The following function results in outputting JSON results.

def myfunc():
  with ServiceBusClient.from_connection_string(CONNECTION_STR) as client:
      # max_wait_time specifies how long the receiver should wait with no incoming messages before stopping receipt.
      # Default is None; to receive forever.

        with client.get_queue_receiver(QUEUE_NAME, session_id=session_id, max_wait_time=5) as receiver:
          for msg in receiver:
              # print("Received: "   str(msg))
              themsg = json.loads(str(msg))
              # complete the message so that the message is removed from the queue
              receiver.complete_message(msg)
              return themsg

result = myfunc()

The following is snippet of the JSON output.

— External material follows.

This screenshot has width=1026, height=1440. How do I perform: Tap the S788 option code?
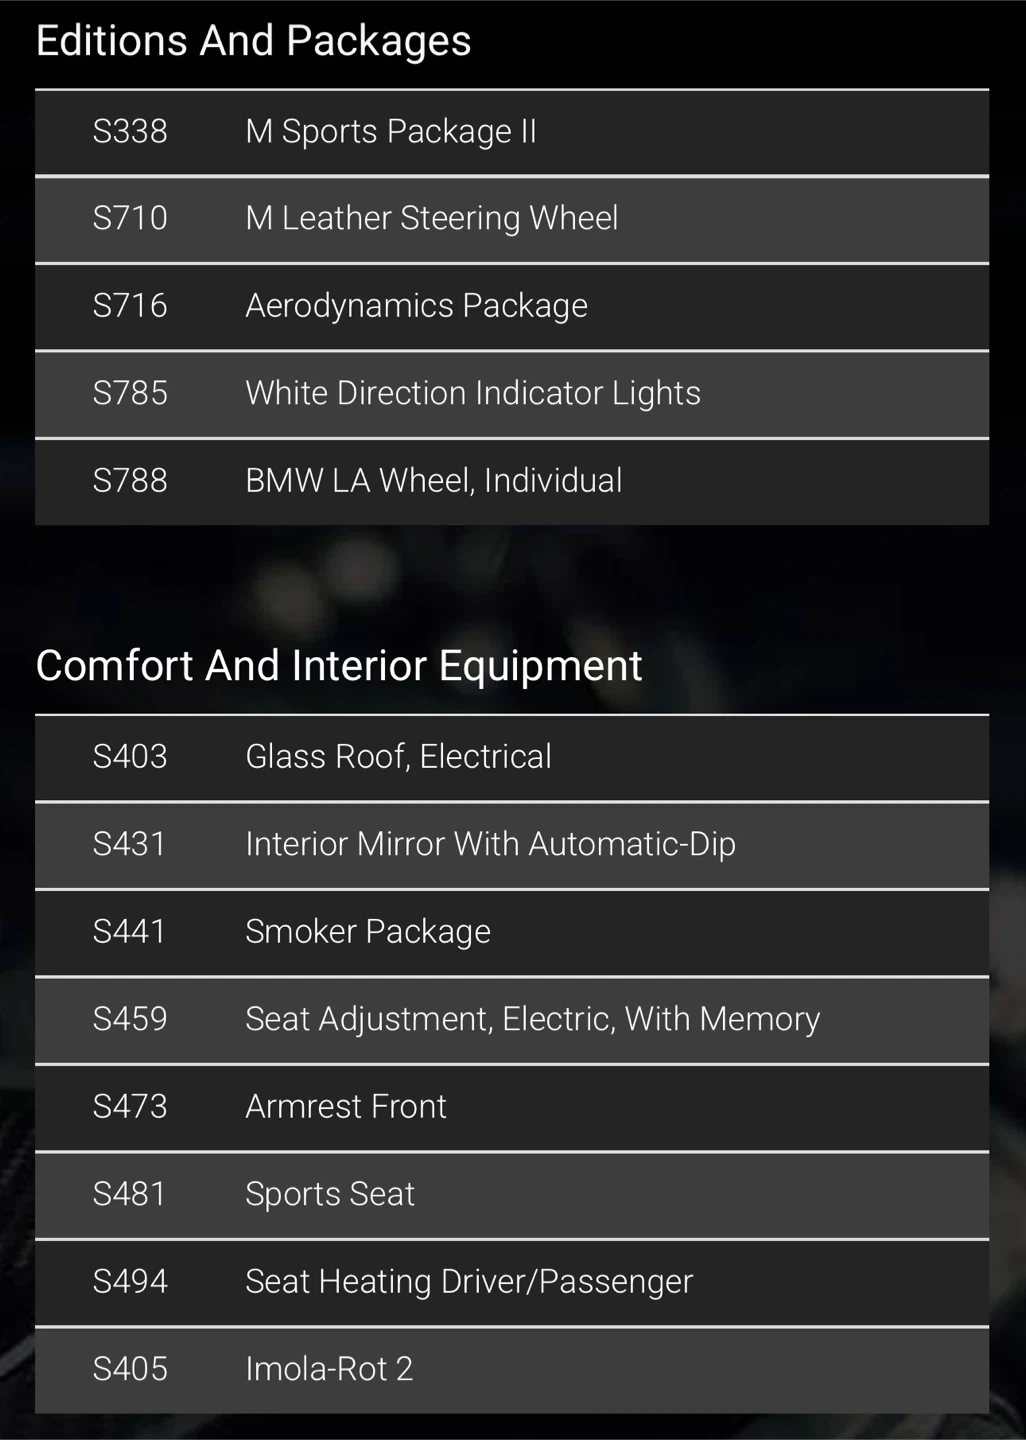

Out[65]: {'name': 'dmMapping_DIM_WORK_ORDER',
 'description': 'DIM_WORK_ORDER Azure Foundation to Azure Data Mart Mapping',
 'version': '2.4',
 'updateDttm': '01/02/2022 14:46PM',
 'SCDType': 4,
 'mappings': [{'ELLIPSE': {'method': 'ellipseItem',
    'tables': [{'database': 'foundation',
      'schema': 'AZ_FH_ELLIPSE',
      'table': 'ADS_FND_MSF620',
      'primaryKey': [{'column': 'WORK_ORDER'}]}],
    'columns': [{'column': 'D_WORK_ORDER_KEY',
      'type': 'int',
      'allowNulls': 'No',
      'mapType': 'autoGenerate'},
     {'column': 'SYSTEM_OF_RECORD',
      'type': 'varchar',
      'length': 24,
      'allowNulls': 'No',
      'mapType': 'staticValue',
      'value': 'ELLIPSE'},
     {'column': 'ACTUAL_FINISH_DATE',

When I attempt to save the output with following

result.write.save().json('/mnt/lake/RAW/FormulaClassification/F1Area/')

I get the error:

AttributeError: 'dict' object has no attribute 'write'

Can someone let me know how overcome this error?

CodePudding user response：

The simplest way is just write data as JSON, without using Spark:

with open("/dbfs/mnt/lake/RAW/FormulaClassification/F1Area/<file-name>", "w") as file:
  file.write(json.dumps(result))

You can still use Spark API, but for one message it would be the overkill:

rdd = sc.parallelize([json.dumps(result)])
spark.read.json(rdd) \
  .write.mode("append").json('/mnt/lake/RAW/FormulaClassification/F1Area/')